**Estratto della pagina:**
------------------------------

Separati, ma come? A ovest dello Stato di Israele circa due milioni di palestinesi, almeno fino al 10 ottobre scorso, hanno vissuto bloccati all’interno di una striscia di terra e sabbia un tempo di proprietà egiziana ma che oggi nessuno vuole ma dalla quale nessuno può uscire. A est, in un territorio per il quale non si è d’accordo neppure sul nome da attribuirgli, ne vivono altri tre milioni. Sono quelli della Cisgiordania o se preferite dei Territori Arabi Occupati o delle province di Giudea e Samaria. Oltre questi luoghi di collera e lacrime, come li avrebbe definiti Whitman, altri sei milioni di palestinesi vivono sparsi in tutti i paesi arabi; settecentomila nel resto del mondo. Per Tel Aviv da anni questi numeri significano “Hannibal ad portas” ma ora, dopo l’attacco del 7 ottobre Israele non può più permettersi di considerare i palestinesi come un semplice problema interno, una minoranza rissosa da tenere a bada con il filo spinato. Deve guardare a loro come a un Nemico con la maiuscola. Già perché le modalità con cui è stato pianificato, organizzato e condotto l’attacco di Hamas ad Israele del 7 ottobre scorso e soprattutto l’accanita ed efficacie resistenza che tutt’ora oppone all’operazione “spade di ferro” raccontano di un popolo palestinese che si sente pronto ad affrontare il suo nemico in campo aperto e senza appoggi diretti. E’ senz’altro questa la sorpresa maggiore che quest’ultima guerra ha posto sotto gli occhi di tutti. I palestinesi combattono e lo fanno a lungo, in modo organizzato e senza giovarsi dell’aiuto di qualche paese amico. Dall’altra parte Israele risponde con una ferocia inaudita, la stessa che si riserva a un nemico mortale al quale non si è disposti a cedere neppure un centimetro di terra. Si capisce che per un paese grande poco più dell’Emilia-Romagna consegnare anche un solo metro quadrato di terra significa fare il primo passo verso la propria distruzione.

------------------------------

**Dati registrati:**
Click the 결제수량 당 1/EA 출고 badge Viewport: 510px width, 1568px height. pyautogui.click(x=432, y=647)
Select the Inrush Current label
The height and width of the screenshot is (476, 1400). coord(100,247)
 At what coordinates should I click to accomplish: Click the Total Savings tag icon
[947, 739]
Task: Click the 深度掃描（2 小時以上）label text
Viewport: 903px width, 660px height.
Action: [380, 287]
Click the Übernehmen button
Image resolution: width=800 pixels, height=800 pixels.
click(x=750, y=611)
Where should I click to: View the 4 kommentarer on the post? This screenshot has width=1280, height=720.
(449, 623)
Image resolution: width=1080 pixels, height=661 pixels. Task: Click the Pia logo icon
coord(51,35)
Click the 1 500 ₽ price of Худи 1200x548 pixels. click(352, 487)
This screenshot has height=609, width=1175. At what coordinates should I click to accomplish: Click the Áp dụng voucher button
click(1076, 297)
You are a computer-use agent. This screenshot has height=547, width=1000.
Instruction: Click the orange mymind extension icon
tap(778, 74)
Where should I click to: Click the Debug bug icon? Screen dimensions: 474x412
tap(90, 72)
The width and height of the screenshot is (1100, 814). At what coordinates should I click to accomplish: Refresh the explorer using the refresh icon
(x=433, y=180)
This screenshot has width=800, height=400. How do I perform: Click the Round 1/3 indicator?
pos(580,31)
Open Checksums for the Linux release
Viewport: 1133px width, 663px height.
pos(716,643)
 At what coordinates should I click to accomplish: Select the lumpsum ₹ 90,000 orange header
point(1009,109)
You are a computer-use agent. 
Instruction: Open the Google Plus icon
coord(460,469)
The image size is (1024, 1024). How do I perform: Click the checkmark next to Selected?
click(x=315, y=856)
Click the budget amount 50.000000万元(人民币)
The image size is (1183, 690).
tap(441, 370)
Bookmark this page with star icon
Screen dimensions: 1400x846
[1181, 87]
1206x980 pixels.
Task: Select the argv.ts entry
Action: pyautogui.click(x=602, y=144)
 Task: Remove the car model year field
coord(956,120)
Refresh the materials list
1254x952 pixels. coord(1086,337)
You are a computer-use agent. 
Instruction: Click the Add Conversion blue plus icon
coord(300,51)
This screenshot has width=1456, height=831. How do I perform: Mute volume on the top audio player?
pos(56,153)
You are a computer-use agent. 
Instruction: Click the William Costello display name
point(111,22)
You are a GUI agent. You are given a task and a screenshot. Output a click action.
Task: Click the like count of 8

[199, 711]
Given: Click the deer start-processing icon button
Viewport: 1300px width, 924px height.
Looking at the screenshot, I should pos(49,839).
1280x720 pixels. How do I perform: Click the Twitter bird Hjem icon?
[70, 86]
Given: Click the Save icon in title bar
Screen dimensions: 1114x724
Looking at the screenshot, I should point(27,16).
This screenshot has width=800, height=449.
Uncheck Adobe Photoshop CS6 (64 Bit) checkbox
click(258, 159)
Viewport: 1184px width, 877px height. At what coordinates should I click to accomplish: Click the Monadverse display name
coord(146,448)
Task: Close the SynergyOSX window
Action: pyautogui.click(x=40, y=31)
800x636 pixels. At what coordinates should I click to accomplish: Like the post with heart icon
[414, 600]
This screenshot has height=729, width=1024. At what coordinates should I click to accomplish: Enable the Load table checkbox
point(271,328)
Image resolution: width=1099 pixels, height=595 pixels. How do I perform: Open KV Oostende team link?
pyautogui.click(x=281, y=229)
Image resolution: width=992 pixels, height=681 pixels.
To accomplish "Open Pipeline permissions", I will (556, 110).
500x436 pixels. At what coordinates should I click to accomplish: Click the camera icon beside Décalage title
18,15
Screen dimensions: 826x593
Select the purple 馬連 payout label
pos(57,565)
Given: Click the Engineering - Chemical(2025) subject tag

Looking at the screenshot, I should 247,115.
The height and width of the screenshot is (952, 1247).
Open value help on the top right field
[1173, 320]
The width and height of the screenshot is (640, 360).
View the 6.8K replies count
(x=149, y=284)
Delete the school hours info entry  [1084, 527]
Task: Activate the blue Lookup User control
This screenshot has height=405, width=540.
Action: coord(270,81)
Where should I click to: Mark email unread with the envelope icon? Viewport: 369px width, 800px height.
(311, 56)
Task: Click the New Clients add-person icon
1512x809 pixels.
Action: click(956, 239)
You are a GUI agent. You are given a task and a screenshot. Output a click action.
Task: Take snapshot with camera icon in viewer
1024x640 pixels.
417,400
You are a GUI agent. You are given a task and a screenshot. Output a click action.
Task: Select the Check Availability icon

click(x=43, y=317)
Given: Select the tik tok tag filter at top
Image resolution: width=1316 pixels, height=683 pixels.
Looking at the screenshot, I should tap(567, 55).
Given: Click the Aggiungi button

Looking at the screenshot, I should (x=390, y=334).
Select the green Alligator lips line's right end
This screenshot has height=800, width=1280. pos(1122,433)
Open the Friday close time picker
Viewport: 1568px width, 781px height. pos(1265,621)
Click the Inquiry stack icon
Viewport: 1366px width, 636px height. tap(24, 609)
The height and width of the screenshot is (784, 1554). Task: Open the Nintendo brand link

------------------------------

**Compito richiesto A:** Secondo l'estratto sui palestinesi, quanti palestinesi vivono nel resto del mondo, al di fuori dei paesi arabi?
**Compito richiesto B:** Riporti soltanto le righe delle registrazioni che vanno dall'inizio fino alla riga contenente "click(x=750, y=611)", quest'ultima inclusa, sostituendo "Viewport" con "Area visibile" e lasciando invariato tutto il resto.
Il testo e le registrazioni hanno origini distinte.

**Soluzione proposta A:** Settecentomila.

**Soluzione proposta B:**
Click the 결제수량 당 1/EA 출고 badge Area visibile: 510px width, 1568px height. pyautogui.click(x=432, y=647)
Select the Inrush Current label
The height and width of the screenshot is (476, 1400). coord(100,247)
 At what coordinates should I click to accomplish: Click the Total Savings tag icon
[947, 739]
Task: Click the 深度掃描（2 小時以上）label text
Area visibile: 903px width, 660px height.
Action: [380, 287]
Click the Übernehmen button
Image resolution: width=800 pixels, height=800 pixels.
click(x=750, y=611)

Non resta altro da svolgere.